[start SELECTED EXCERPT]

C++ Logo

sg16

Advanced search

Re: libu8ident 0.1 released

From: Jens Maurer <Jens.Maurer_at_[hidden]>
Date: Tue, 25 Jan 2022 14:24:35 +0100
On 25/01/2022 08.20, Ville Voutilainen via SG16 wrote:
> At any rate, going into C++23 with P1949 and then looking at this
> proposal later would mean that we have a breaking change
> in our hands. If we go with this proposal, we can relax the
> identifiers if we decide (again, tho, I might add) that we're not
> concerned (*) about
> bidi/homoglyph attacks.
>
> (*) Or, rather, that we leave that to Quality of Implementation and
> external tools, I guess.
>
> But still, the high-order bit, to me, seems to be that if we go with
> P1949 for C++23, the horses are out of the barn and the cats are out
> of the bag. Taking a step back and going with what's proposed here
> after C++23 has been published seems.. ..awkward. I would
> find the hypothetical reverse order much less awkward, or even just
> sticking with what's being proposed here.
>
> I must wonder, tho, whether the cats are already out of the bag,

They are. The situation pre-P1949 was already that all kinds of
Unicode identifiers were allowed, but just based on code point
ranges, and not on any principled categorization.

See section 4 of P1949: What changes is mostly the treatment of
emoji, which is probably less of a breaking change than disallowing
entire scripts.

In short, C++20 plus P1949 is a mild breakage (if any, in practice),
but C++20 plus Reini's approach is a large breakage, and so is C++20
plus P1949 plus Reini's approach.

In short, it doesn't matter whether we do P1949 first and then Reini's
approach, or we only do Reini's approach on top of C++20.
I don't feel a particular rush either way.

Or we decide that we don't want Reini's approach at all, with the
decision taken at a convenient non-rush time.

Jens

Received on 2022-01-25 13:24:41

[end SELECTED EXCERPT]
[start INFORMATION SHOWN]

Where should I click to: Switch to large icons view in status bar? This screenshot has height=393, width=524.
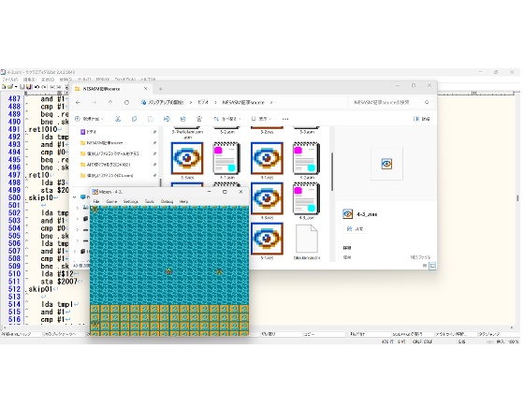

[end INFORMATION SHOWN]

▶ **REQUEST**
In the forum reply about libu8ident, what does P1949 mostly change, according to its section 4?

▶ **WRITTEN SOLUTION**
It mostly changes the treatment of emoji.